Common bacteria may have SIDS link
Researchers have pinpointed two common bacteria that may contribute to sudden infant death syndrome, or SIDS, even when infants show no sign of tissue damage.
Postmortem tests on more than 500 babies found high levels of Staphylococcus aureus and Escherichia coli in babies who died for unexplained reasons, a team from Great Ormond Street Hospital for Children in London reported today in the journal Lancet.
One explanation could be that the bacteria release deadly toxins that damage the young heart, lungs or nervous system.
But bacterial growth may also aggravate or be a secondary effect of other known risk factors, such as overheating, parental smoking and lying a child on his or her stomach.
SIDS is a leading cause of death in babies younger than a year old, yet its root cause remains a mystery.
The latest findings suggest that underlying infection could be an important component.

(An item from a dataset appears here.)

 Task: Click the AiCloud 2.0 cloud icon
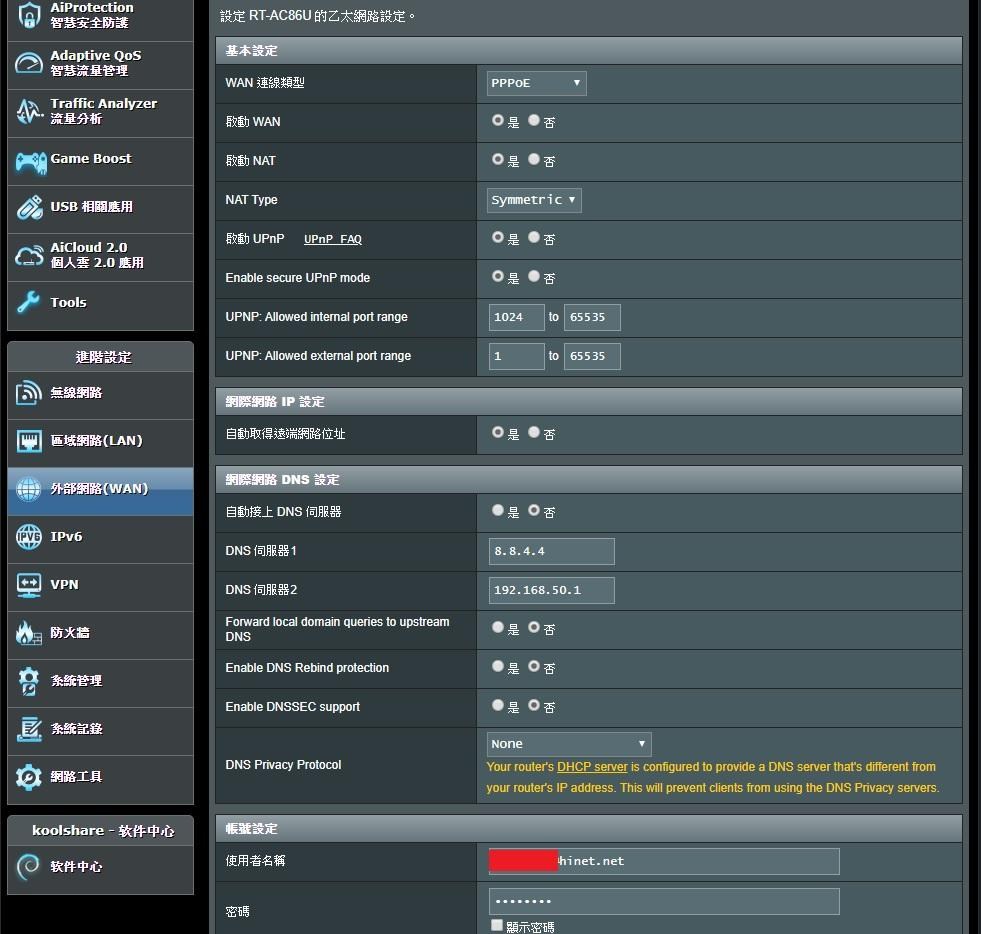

“You’ve got to be very careful how you interpret this data,” said Nigel Klein, one of the researchers. “But we did find an increased number of bacteria grown from particularly the lungs and spleen in infants who died unexpectedly without a known cause.”
Cases of S. aureus and E. coli infections were significantly more frequent in the group of babies with unexplained deaths than in those who died of non-infective explained causes, such as congenital abnormalities.
Alan Craft, professor of child health at the University of Newcastle, said that the findings were important but that there might not be a simple answer. “The bacteria found are ones which are in all of our bodies most of the time,” he said.